X = vectorizer.fit_transform(corpus)
print(X)

vectorizer.get_feature_names()
print(vectorizer.get_feature_names())
len(vectorizer.get_feature_names())

[[1 1 1 0 0 0 0 0 0 0 0 0 1]
 [0 0 0 1 0 0 1 0 1 0 0 1 0]
 [0 0 0 1 0 0 0 0 0 0 0 0 0]
 [0 0 0 0 0 0 0 1 0 0 0 1 0]
 [0 0 0 0 1 1 0 0 0 1 1 0 0]]
['bag', 'base', 'count', 'document', 'give', 'matrix', 'multiple', 'occur', 'occurence', 'pretty', 'sparse', 'word', 'words']


13

## Exercise 5. Build a 5-gram model and clean up the results.

There are three tasks to do:
1. Use 5-gram model instead of 3.
2. Change to capital letter each first letter of a sentence.
3. Remove the whitespace between the last word in a sentence and . ! or ?.

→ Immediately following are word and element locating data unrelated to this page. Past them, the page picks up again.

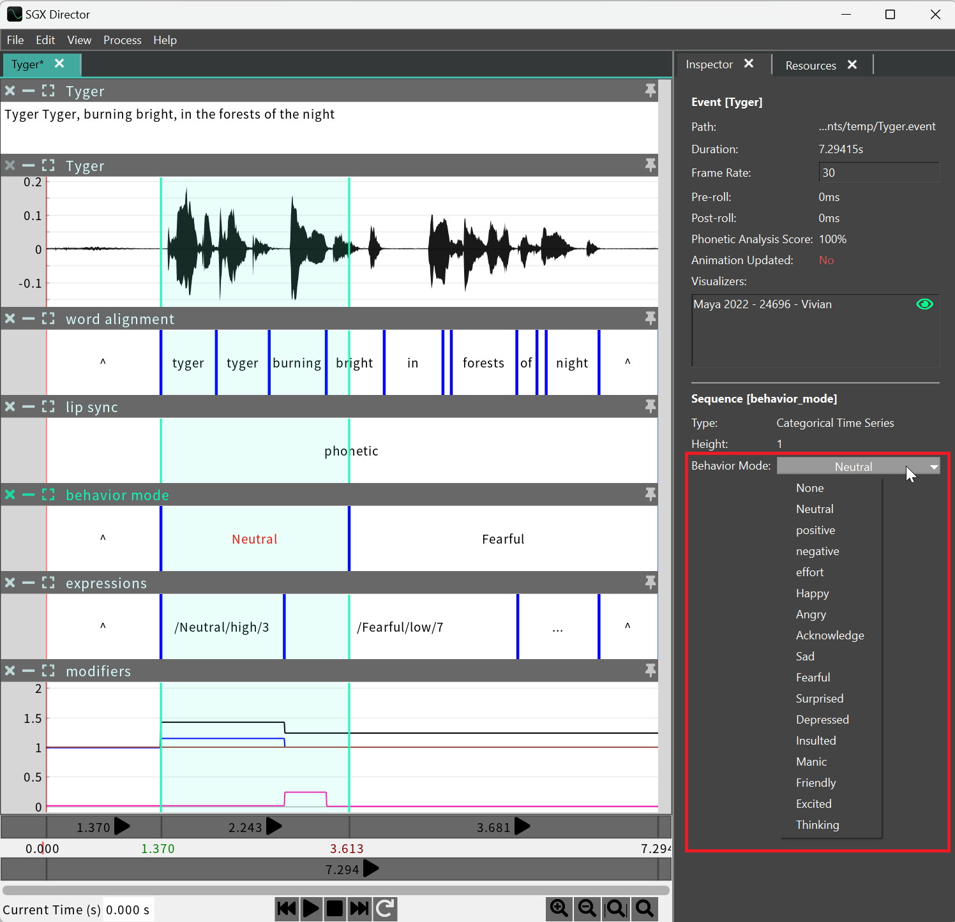Screen dimensions: 955x922
Task: Close the expressions track panel
Action: tap(10, 583)
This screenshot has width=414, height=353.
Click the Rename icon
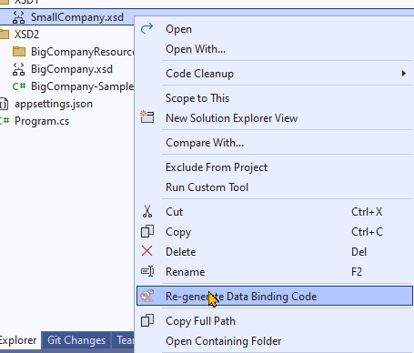point(147,271)
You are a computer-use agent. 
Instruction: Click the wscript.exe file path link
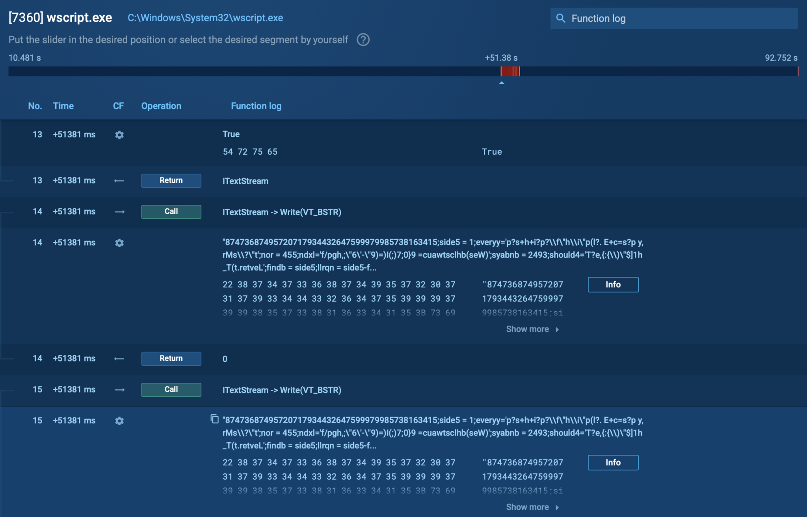[x=205, y=18]
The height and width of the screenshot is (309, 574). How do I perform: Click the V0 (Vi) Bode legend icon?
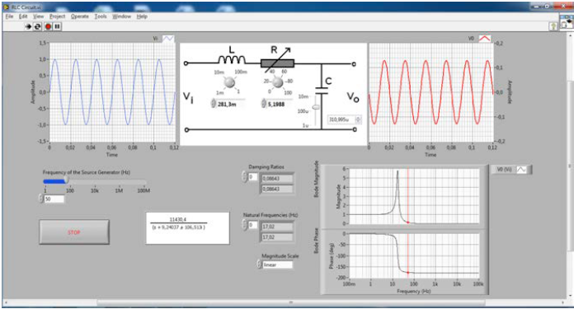[x=522, y=170]

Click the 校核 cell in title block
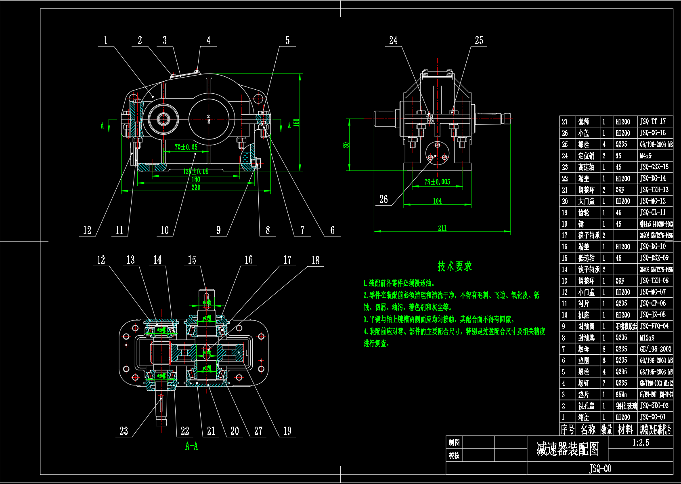pyautogui.click(x=454, y=455)
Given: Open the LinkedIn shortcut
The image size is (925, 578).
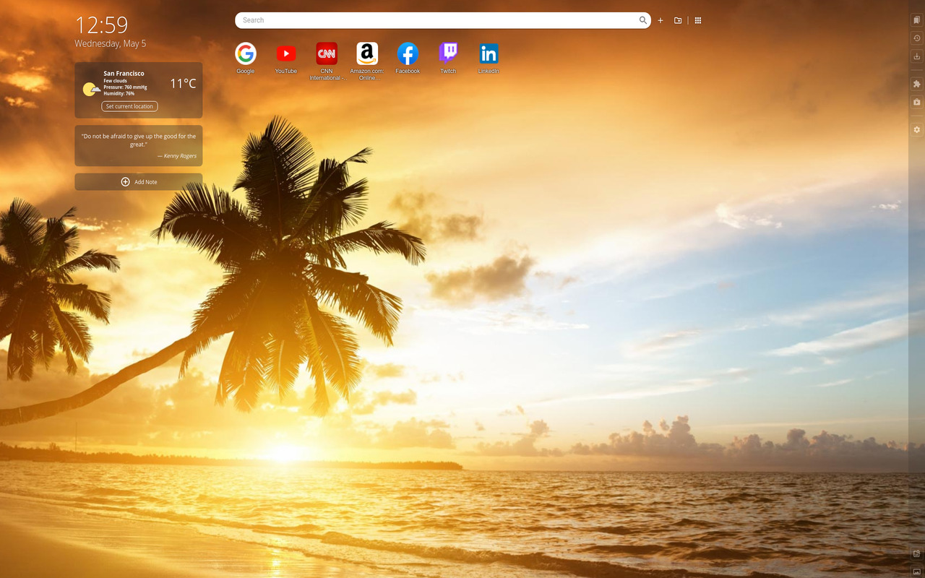Looking at the screenshot, I should pyautogui.click(x=488, y=54).
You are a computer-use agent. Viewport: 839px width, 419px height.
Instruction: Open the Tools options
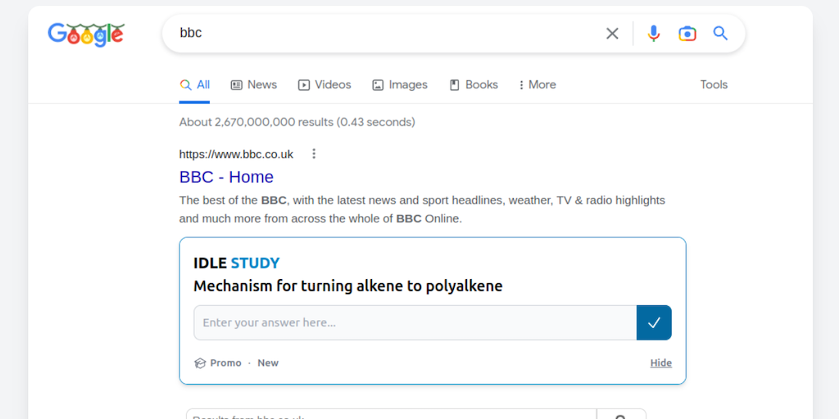click(x=714, y=85)
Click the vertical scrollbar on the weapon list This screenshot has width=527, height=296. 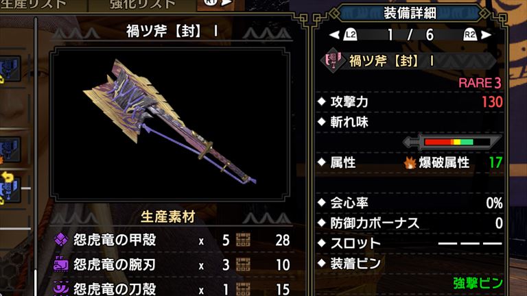[35, 154]
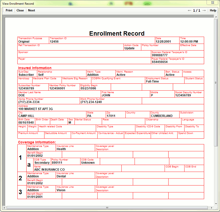The height and width of the screenshot is (212, 220).
Task: Click the address 100 MARKET ST APT 3G
Action: click(x=35, y=109)
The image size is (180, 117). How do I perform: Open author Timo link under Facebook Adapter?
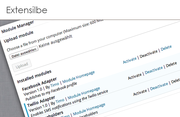click(55, 85)
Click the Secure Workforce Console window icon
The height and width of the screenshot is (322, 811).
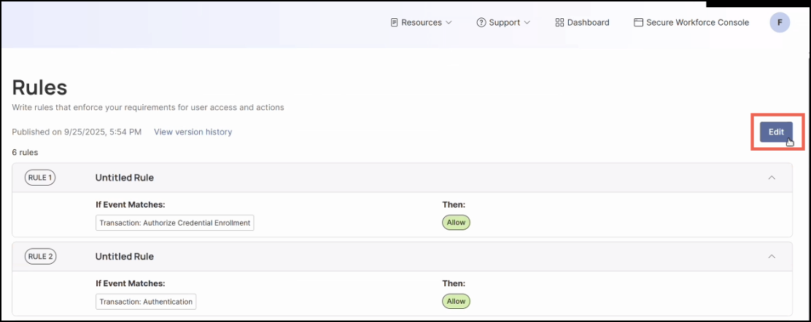pyautogui.click(x=639, y=23)
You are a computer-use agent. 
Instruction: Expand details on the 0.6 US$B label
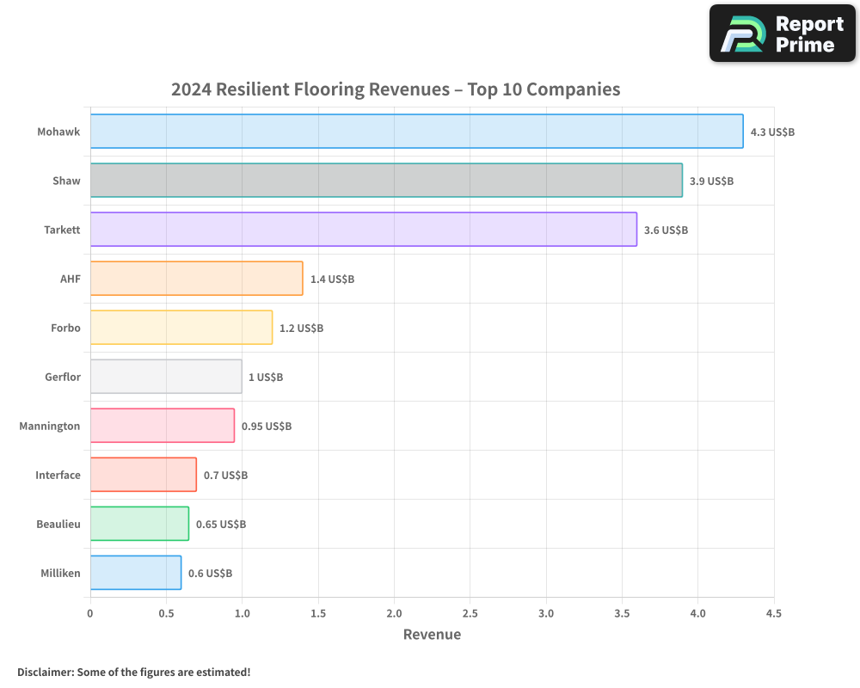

Hint: for 2. and 3. implement a function called ``clean_generated()`` that takes the generated text and fix both issues at once. It could be easier to fix the text after it's generated rather then doing some changes in the while loop.

In [5]:
from nltk.book import *
import random

wall_street = text7.tokens

import re

tokens = wall_street

def cleanup():
    compiled_pattern = re.compile("^[a-zA-Z0-9.!?]")
    clean = list(filter(compiled_pattern.match,tokens))
    return clean

tokens = cleanup()

def build_ngrams():
    ngrams = []
    for i in range(len(tokens)-N+1):
        ngrams.append(tokens[i:i+N])
    return ngrams

def ngram_freqs(ngrams):
    counts = {}

    for ngram in ngrams:
        token_seq  = SEP.join(ngram[:-1])
        last_token = ngram[-1]

        if token_seq not in counts:
            counts[token_seq] = {}

        if last_token not in counts[token_seq]:
            counts[token_seq][last_token] = 0

        counts[token_seq][last_token] += 1

    return counts

def next_word(text, N, counts):

    token_seq = SEP.join(text.split()[-(N-1):])
    choices = counts[token_seq].items()
    
    total = sum(weight for choice, weight in choices)
    r = random.uniform(0, total)
    upto = 0
    for choice, weight in choices:
        upto += weight
        if upto > r: return choice
    assert False # should not reach here

*** Introductory Examples for the NLTK Book ***
Loading text1, ..., text9 and sent1, ..., sent9
Type the name of the text or sentence to view it.
Type: 'texts()' or 'sents()' to list the materials.
text1: Moby Dick by Herman Melville 1851
text2: Sense and Sensibility by Jane Austen 1811
text3: The Book of Genesis
text4: Inaugural Address Corpus
text5: Chat Corpus
text6: Monty Python and the Holy Grail
text7: Wall Street Journal
text8: Personals Corpus
text9: The Man Who Was Thursday by G . K . Chesterton 1908


In [8]:
def clean_generated(text):
    sentences = nltk.sent_tokenize(text)
    sentences = [s.capitalize() for s in sentences]
    text = ' '.join(sentences)
    text = re.sub(r'\s([?.!"])', r'\1', text)
    return text
    
N=5 # fix it for other value of N

SEP=" "

sentence_count=5

ngrams = build_ngrams()
start_seq="we have"

counts = ngram_freqs(ngrams)

if start_seq not in counts: start_seq = random.choice(list(counts.keys()))
generated = start_seq.lower()

sentences = 0
while sentences < sentence_count:
    generated += SEP + next_word(generated, N, counts)
    sentences += 1 if generated.endswith(('.','!', '?')) else 0

# put your code here:
generated = clean_generated(generated)
print(generated)

In the course of trade or business to report the payment on a document known as form 8300. The form asks for such details as the client name social security number passport number and details about the services provided for the payment. Failure to complete the form had been punishable as a misdemeanor until last november when congress determined that the crime was a felony punishable by up to 10 years in prison. Attorneys have argued since 1985 when the law took effect that they can not provide information about clients who do n't wish their identities to be known. Many attorneys have returned incomplete forms to the irs in recent years citing attorney-client privilege.